At 18 h post cecal ligation and puncture (CLP), categorical perfusion (a) and mean red blood cell (RBC) velocity (b) remained low compared with 6 h (Figure 1). A single dose of RES (10 mg/kg, intraperitoneal, i.p.) administered at 6 h did not improve the renal microcirculation at 18 h. However, administration of an additional dose of RES (10 mg/kg, i.p.) at 12 h resulted in a complete restoration of both categorical capillary perfusion (a) and mean RBC velocity (b) at 18 h. *P<0.05 compared with sham and #P<0.05 compared with sham and CLP; n = 6–7.

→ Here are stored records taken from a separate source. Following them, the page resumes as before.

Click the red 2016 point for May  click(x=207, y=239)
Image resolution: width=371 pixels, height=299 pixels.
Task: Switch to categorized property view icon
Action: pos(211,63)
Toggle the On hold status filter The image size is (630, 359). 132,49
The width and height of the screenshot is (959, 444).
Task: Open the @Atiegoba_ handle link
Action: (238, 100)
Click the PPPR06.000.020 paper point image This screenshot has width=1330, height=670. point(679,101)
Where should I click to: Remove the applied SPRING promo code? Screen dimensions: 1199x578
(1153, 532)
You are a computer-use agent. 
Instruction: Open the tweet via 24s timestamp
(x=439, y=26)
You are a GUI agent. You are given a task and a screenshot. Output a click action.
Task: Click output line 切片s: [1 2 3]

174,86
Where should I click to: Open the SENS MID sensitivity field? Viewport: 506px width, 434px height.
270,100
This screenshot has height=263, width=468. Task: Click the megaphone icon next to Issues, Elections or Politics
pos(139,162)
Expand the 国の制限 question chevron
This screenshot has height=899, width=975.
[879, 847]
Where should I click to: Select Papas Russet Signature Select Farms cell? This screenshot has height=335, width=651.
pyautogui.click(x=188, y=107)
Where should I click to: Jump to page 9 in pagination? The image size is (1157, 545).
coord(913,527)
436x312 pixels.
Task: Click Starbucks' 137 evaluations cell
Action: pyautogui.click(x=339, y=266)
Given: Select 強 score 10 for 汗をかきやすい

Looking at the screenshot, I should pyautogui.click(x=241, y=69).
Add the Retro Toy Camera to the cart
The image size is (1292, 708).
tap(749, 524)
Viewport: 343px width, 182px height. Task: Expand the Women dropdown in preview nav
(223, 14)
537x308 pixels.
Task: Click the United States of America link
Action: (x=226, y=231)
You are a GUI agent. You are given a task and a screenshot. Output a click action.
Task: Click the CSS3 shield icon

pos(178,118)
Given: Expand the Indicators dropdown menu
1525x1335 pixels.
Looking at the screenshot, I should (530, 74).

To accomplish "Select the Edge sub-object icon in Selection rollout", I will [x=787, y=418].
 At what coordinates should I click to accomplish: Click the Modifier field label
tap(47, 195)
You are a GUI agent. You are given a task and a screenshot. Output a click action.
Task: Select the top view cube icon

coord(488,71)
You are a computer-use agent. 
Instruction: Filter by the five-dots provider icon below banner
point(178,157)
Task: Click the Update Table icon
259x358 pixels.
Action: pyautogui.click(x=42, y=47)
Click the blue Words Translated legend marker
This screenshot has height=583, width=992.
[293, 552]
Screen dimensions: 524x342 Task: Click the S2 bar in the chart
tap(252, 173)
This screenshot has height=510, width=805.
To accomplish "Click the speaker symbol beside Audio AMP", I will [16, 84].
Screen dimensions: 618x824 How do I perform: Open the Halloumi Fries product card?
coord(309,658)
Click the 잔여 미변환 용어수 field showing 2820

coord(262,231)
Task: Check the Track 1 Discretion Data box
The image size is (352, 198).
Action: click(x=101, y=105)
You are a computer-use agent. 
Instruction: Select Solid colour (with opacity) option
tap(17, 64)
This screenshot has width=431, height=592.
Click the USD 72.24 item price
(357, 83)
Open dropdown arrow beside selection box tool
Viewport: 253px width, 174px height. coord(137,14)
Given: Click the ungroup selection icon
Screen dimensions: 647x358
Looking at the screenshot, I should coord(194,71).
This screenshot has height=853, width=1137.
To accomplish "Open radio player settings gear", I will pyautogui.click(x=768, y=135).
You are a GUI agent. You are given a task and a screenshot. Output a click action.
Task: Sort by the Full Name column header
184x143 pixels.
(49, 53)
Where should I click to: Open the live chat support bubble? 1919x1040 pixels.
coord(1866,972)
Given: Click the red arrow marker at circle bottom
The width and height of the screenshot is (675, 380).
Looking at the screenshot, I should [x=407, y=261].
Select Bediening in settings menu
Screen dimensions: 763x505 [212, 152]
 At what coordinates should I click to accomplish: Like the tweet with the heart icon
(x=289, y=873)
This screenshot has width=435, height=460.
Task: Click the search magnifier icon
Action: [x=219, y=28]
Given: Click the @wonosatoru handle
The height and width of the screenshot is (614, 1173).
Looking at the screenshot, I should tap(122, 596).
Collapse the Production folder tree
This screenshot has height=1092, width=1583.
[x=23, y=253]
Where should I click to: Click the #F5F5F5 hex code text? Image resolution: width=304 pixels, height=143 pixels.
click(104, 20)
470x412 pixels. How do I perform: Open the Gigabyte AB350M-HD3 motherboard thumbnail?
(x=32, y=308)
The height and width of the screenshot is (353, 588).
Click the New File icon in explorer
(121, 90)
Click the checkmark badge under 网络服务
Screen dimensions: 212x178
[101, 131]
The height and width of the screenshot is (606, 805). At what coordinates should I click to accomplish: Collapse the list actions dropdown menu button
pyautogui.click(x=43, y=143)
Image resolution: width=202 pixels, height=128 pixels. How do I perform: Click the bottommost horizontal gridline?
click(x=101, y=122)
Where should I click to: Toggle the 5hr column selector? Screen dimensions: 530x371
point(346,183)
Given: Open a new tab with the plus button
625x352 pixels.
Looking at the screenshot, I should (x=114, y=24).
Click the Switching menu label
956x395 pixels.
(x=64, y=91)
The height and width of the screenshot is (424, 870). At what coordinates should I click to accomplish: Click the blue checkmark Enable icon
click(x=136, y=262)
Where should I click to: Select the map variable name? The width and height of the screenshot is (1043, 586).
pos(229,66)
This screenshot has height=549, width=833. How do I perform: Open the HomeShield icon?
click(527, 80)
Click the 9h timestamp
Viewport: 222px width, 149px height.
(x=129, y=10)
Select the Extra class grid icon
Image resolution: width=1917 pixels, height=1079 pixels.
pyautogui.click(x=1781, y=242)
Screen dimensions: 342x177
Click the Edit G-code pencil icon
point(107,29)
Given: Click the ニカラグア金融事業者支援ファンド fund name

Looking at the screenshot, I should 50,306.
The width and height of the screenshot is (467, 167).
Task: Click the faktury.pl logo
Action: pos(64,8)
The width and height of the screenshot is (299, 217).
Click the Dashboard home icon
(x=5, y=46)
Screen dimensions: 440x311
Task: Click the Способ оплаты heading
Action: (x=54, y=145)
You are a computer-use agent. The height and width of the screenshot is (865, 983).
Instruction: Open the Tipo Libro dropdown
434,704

Effects of delayed administration of RES on RNS generation in the renal tubules

As oxidation of dihydrorhodamine-1,2,3 is not absolutely selective for the RNS peroxynitrite,30,31 two complementary approaches were used to detect the generation of peroxynitrite: (1) oxidation of dihydrorhodamine-1,2,3 to rhodamine and (2) detection of immunoreactive nitrotyrosine–protein adducts.32 We previously reported that rhodamine fluorescence appears in tubules bordered by capillaries with no flow, and that both rhodamine fluorescence and nitrotyrosine—protein adducts appear in the vacuoles of injured tubules.12 Representative pseudocolored images of rhodamine fluorescence from the sham, CLP, and CLP + RES (two doses) groups were captured from the cortices of live mice using IVVM and are presented in Figure 5a–c, respectively, along with the quantification of pixel intensity in Figure 5d. Only weak rhodamine fluorescence was observed in sham at 18 h (Figure 5a), but rhodamine fluorescence was increased in tubules from CLP mice (Figure 5b). A single dose of RES (10 mg/kg) administered at 6 h significantly reduced rhodamine fluorescence in CLP mice, as did two doses (Figure 5d).

Figure 5. Effects of delayed resveratrol (RES) administration on reactive nitrogen species (RNS) generation in the renal tubules at 18 h.

Figure 5

Representative pseudocolored images of rhodamine fluorescence (active generation during the imaging period) for sham, cecal ligation and puncture (CLP), and CLP + RES (two doses) are shown in (a–c), respectively (×200 original magnification). The quantification of rhodamine fluorescence is shown in (d). A single dose of RES at 6 h (10 mg/kg, i.p.) partially, but significantly, reduced the increase in rhodamine fluorescence caused by CLP, whereas a second dose given at 12 h completely blocked rhodamine fluorescence (d). Representative images of immunoreactive nitrotyrosine–protein adducts (cumulative generation of peroxynitrite over 18 h) are shown in (e) and (f) (×400 original magnification). Preincubation of the anti-nitrotyrosine antibody with 10 mmol/l nitrotyrosine was used as the nonspecific binding control (not shown). Tissue from sham mice (e) showed faint specific staining, whereas tissue from CLP mice showed strong specific staining localized to the tubules (f). Tissue from CLP mice treated with two doses of RES showed little specific staining (g) at 18 h. *P<0.05 compared with all other groups; n = 6–7. DHR, dihydrorhodamine-1,2,3.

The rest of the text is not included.